Missing the Forest for the Stumps…
I know, I know. The saying goes “Missing the Forest for the Trees…” or something like that. But that’s not going on here. Alot of you people are missing the Forest for the damn stumps. Case in point, recently a kid demanded that his law school admit to swindling him so he could discharge his loans in bankruptcy. And yes this story was on ATL. Why do we quote ATL so much when this blog is supposed to be out all student debtors? Because ATL is about law and has a major black contributor. Out of the 6.5 bloggers we’ve got two lawyers, a paralegal, a law student and two African-Americans. This ain’t rocket science. Link below.
But what I’ve got to say goes back to just that, we’re for ALL STUDENT DEBTORS not just law students and stories like this distract from the message I hope we’re helping to convey which is that we are witnessing a fundamental paradigm shift in what used to be unassailable advice for young people, particularly women and minorities, which was EDUCATE.

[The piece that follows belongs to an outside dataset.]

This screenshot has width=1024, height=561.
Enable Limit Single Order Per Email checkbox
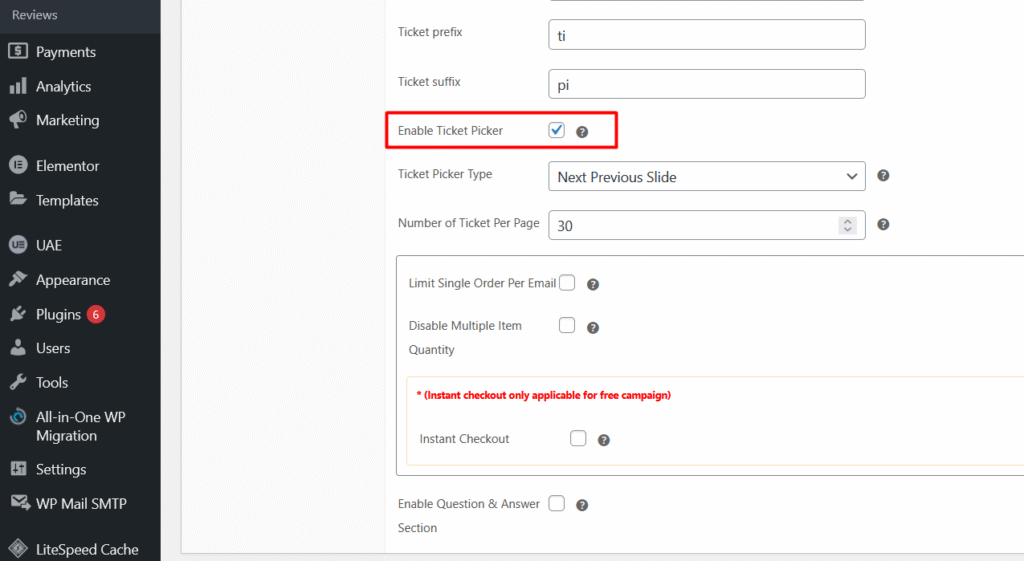567,283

Now we all know I love Elie Mystal. I read the blog because of him. And I’m not saying he shouldn’ t have written this story, but what I am saying is that stories like this are really bad for our message. Here we have a kid with a record and a clinically diagnosed mental illness who went to an unaccredited law school and never had any hope of becoming a lawyer (or with the aforementioned landing a job at all…I really hope he’s not black). Now any sensible person reading this can’t begin to sympathize with this guy, any person not familiar with the student debt epidemic would immediately lose all sympathy for student debtors.
Now I want to say some things Benito is too nice and humble to say. Benito is a smart dude. He’s rocking three degrees all ivy, T-10 or both. He didn’t fall for “Winnie the Pooh’s Law School” and pay $40k a year to sit in a tree and stare at a honeypot. It’s not that unaccredited for profit law schools are scams. It’s not that law schools that are not in the top ten are not worth the money. It’s that education, particularly graduate education is not worth its cost. It is not worth its cost because it is a statistically poor investment and educating the next generation of citizens, professionals and scholars is simply not a goal shared by institutions (large, small, elite or obscure) their faculty, and the parents, banks and trustees that fund them. That is a mindblowing statement particularly when you consider the nationalistic approach other nations have towards education and the superior students they produce.
That is also why we call this blog “Debtor’s Prison.” It’s more than just a throwback to a British-Early American practice of locking up people who owe small sums of money. Primarily what we are saying is that getting a higher education is alot like going to prison. You lose years of your life in a high-stress environment with nothing to show for it when you get out at which time alot of sinister people/organizations are breathing down your neck for you to pay them money you owe which of course you don’t have…that and your experience actually disqualifies you for a vast number of positions you would otherwise apply for and probably get.
So in conclusion, you can think of Benito as a tree and Kenneth (the idiot from the story I linked to) as a stump. The forest is our failure as a nation to utilize our most precious resource, namely young Americans and the very real possibility that after literally hundreds of years of keeping women and minorities out of the Egyptian Pyramid that is higher education, we might have finally gotten in only to find that its been looted by grave robbers. This would bring us full circle to having our lot in life primarily determined by that of our parents (if we even have living involved parents at all) and that friends is the end of the American Dream as we know it.